2013-Sep-17 16:36 UTC

head link

Re: [PATCH RFC v2 4/7] libxl/vNUMA: vNUMA libxl functionality.

On Fri, Sep 13, 2013 at 9:50 AM, Elena Ufimtseva <ufimtseva@gmail.com>
wrote:> vNUMA libxl supporting functionality.
> libxl supporting functionality for vNUMA includes:
> * having vNUMA memory areas sizes, transforms it to
> start and end pfns based on domain e820 map;
> * contructs vnode_to_pnode map for vNUMA nodes memory
> allocation and pass it to Xen; the mechanism considers
> automatic NUMA placement in case of presence of hardware
> NUMA; In best case scenario all vnodes will be allocated
> within one pnode. If the domain spans different pnodes,
> the vnodes will be one-by-one placed to pnodes.
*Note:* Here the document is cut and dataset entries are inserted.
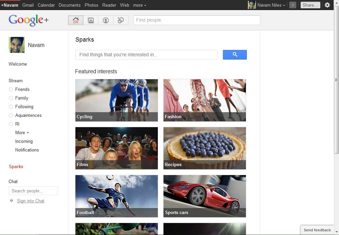
Task: Open Calendar from the top bar
Action: [46, 5]
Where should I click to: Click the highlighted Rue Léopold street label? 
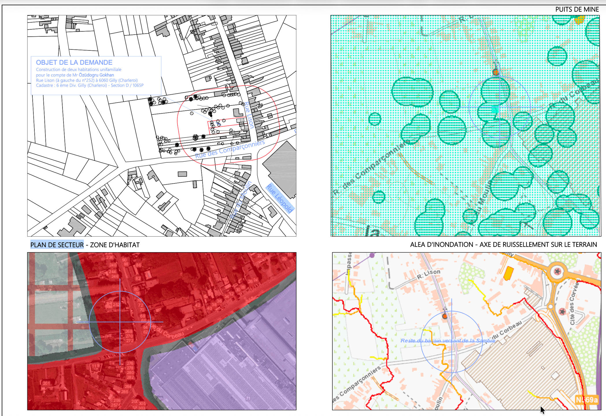click(280, 198)
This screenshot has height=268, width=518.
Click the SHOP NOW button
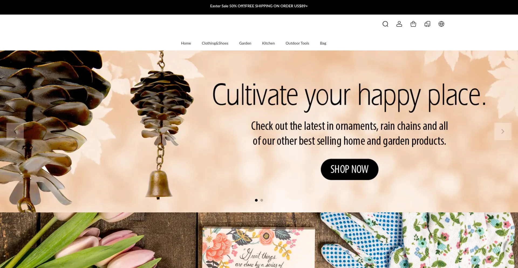(x=349, y=169)
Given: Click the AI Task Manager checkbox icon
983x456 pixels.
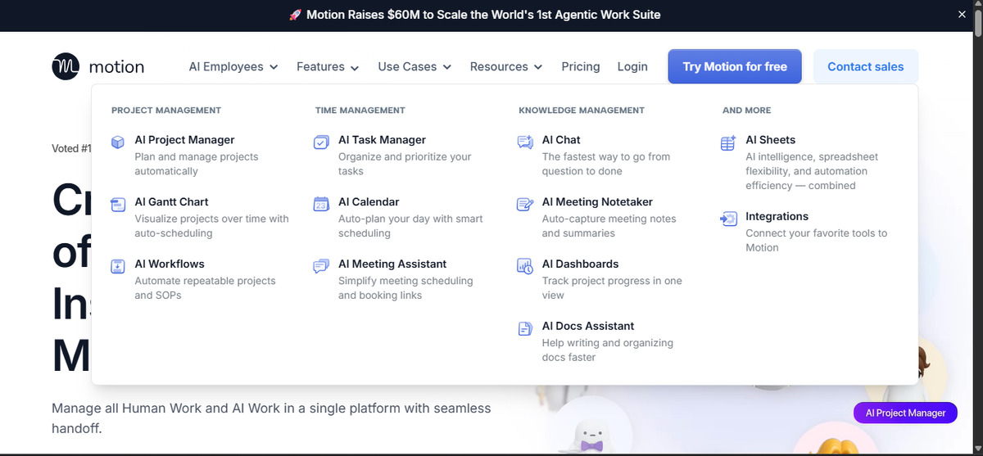Looking at the screenshot, I should [321, 142].
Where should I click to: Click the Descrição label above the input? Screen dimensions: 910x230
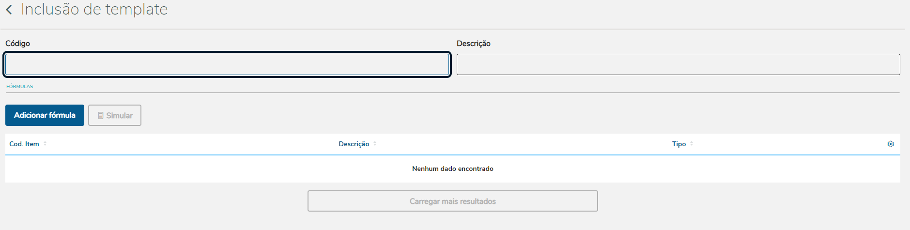tap(473, 44)
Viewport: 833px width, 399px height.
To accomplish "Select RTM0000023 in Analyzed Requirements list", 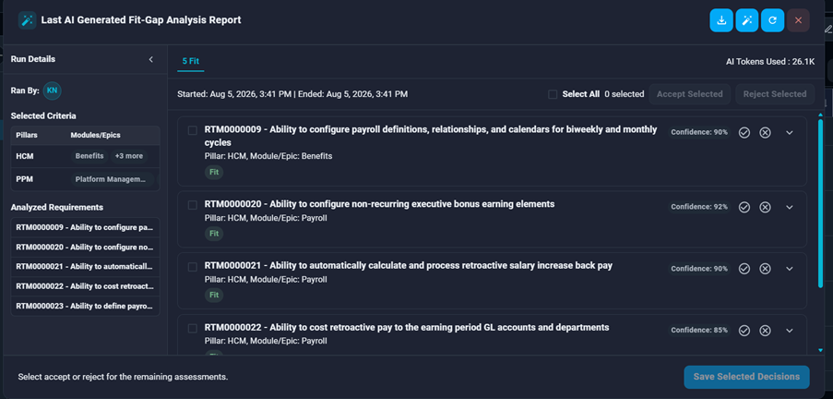I will (85, 306).
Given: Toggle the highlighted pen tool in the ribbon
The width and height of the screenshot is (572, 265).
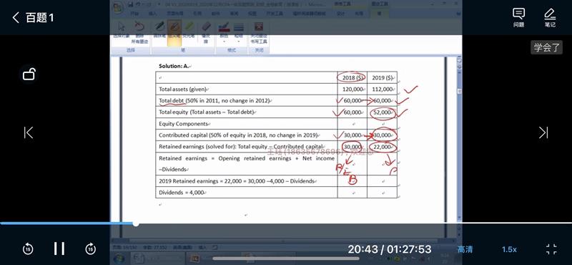Looking at the screenshot, I should [x=174, y=32].
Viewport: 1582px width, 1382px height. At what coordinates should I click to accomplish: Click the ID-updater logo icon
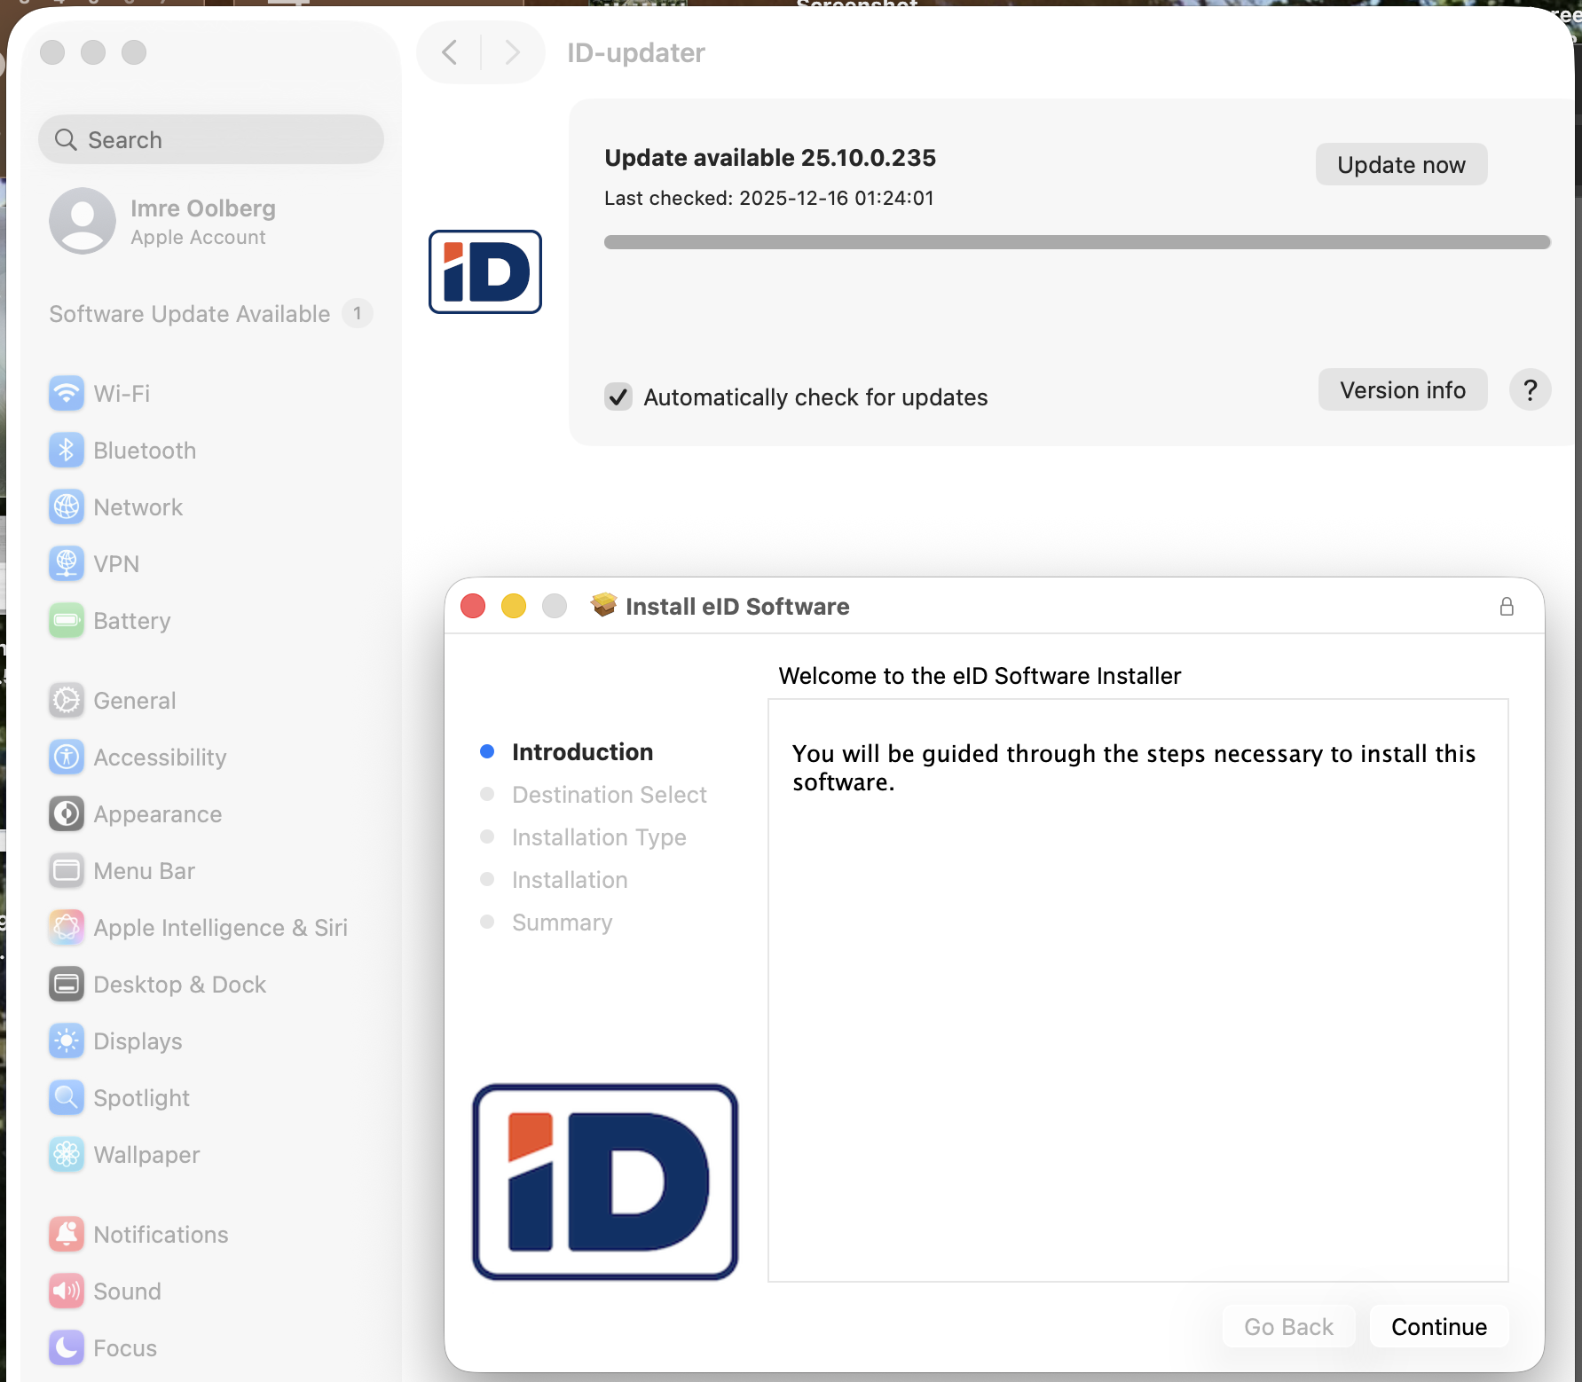(485, 271)
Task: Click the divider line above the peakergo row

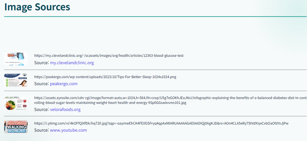Action: [x=155, y=70]
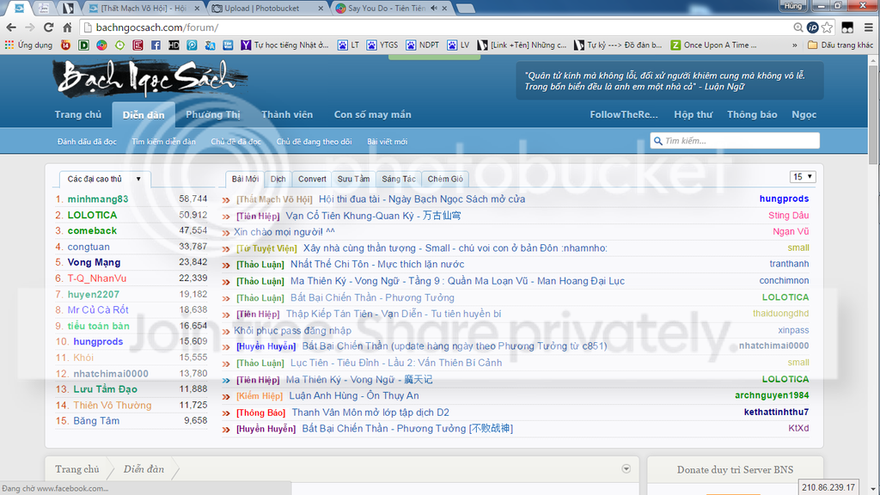Open the 'Khôi phục pass đăng nhập' thread
Screen dimensions: 880x495
point(292,330)
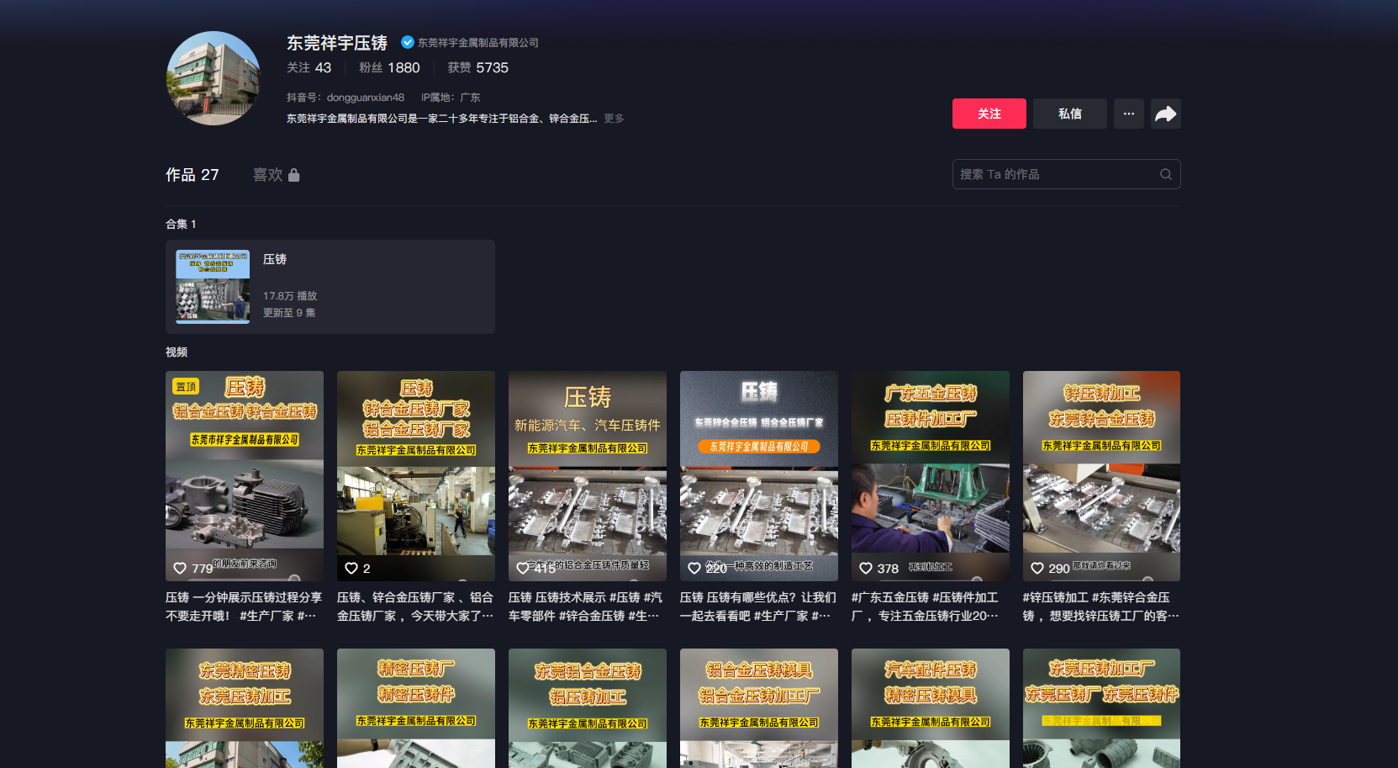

If such
> allocation is impossible due to the memory constraints,
> the allocation will use default mechanism; this is worst
> case scenario.
Why would someone want to make a VM with two vnodes and then put them
on the same pnode?  Apart from testing, of course, but our defaults
should be for the common case of real users.


[snip]
> diff --git a/tools/libxl/libxl_x86.c b/tools/libxl/libxl_x86.c
> index a78c91d..f7b1aeb 100644
> --- a/tools/libxl/libxl_x86.c
> +++ b/tools/libxl/libxl_x86.c
> @@ -308,3 +308,89 @@ int libxl__arch_domain_create(libxl__gc *gc,
libxl_domain_config *d_config,
>
>      return ret;
>  }
> +
> +unsigned long e820_memory_hole_size(unsigned long start, unsigned long
end, struct e820entry e820[], int nr)
> +{
> +#define clamp(val, min, max) ({             \
> +    typeof(val) __val = (val);              \
> +    typeof(min) __min = (min);              \
> +    typeof(max) __max = (max);              \
> +    (void) (&__val == &__min);              \
> +    (void) (&__val == &__max);              \
> +    __val = __val < __min ? __min: __val;   \
> +    __val > __max ? __max: __val; })
What on earth is going on here?

Are these comparison of pointers to work around some gdb "unused
variable" warnings or something?

This would be much better as a static inline function that explicitly
returns a value.
> +    int i;
> +    unsigned long absent, start_pfn, end_pfn;
> +    absent = start - end;
> +    for(i = 0; i < nr; i++) {
> +        if(e820[i].type == E820_RAM) {
> +            start_pfn = clamp(e820[i].addr, start, end);
> +            end_pfn =   clamp(e820[i].addr + e820[i].size, start, end);
> +            absent -= end_pfn - start_pfn;
> +        }
> +    }
> +    return absent;
> +}
> +
> +/*
> + * Aligns memory blocks in domain info for linux NUMA build image.
> + * Takes libxl_domain_build_info memory sizes and returns aligned to
> + * domain e820 map linux numa blocks in guest pfns.
> + */
> +int libxl__vnuma_align_mem(libxl__gc *gc,
> +                            uint32_t domid,
> +                            libxl_domain_build_info *b_info, /* IN: mem
sizes */
> +                            vnuma_memblk_t *memblks)        /* OUT: linux
numa blocks in pfn */
> +{
> +#ifndef roundup
> +#define roundup(x, y) ((((x) + ((y) - 1)) / (y)) * (y))
> +#endif
> +    int i, rc;
> +    unsigned long shift = 0, size, node_min_size = 1, limit;
> +    unsigned long end_max;
> +    uint32_t nr;
> +    struct e820entry map[E820MAX];
> +
> +    libxl_ctx *ctx = libxl__gc_owner(gc);
> +    rc = xc_get_machine_memory_map(ctx->xch, map, E820MAX);
> +    if (rc < 0) {
> +        errno = rc;
> +        return -EINVAL;
> +    }
> +    nr = rc;
> +    rc = e820_sanitize(ctx, map, &nr, b_info->target_memkb,
> +                       (b_info->max_memkb - b_info->target_memkb) +
> +                       b_info->u.pv.slack_memkb);
> +    if (rc)
> +        return ERROR_FAIL;
> +    end_max = map[nr-1].addr + map[nr-1].size;
> +    shift = 0;
> +    memset(memblks, 0, sizeof(*memblks)*b_info->nr_vnodes);
> +    memblks[0].start = map[0].addr;
> +    for(i = 0; i < b_info->nr_vnodes; i++) {
> +        memblks[i].start += shift;
OK, at this point memblks[i] should be 0, since we zeroed it up
there... why are you += instead of just =?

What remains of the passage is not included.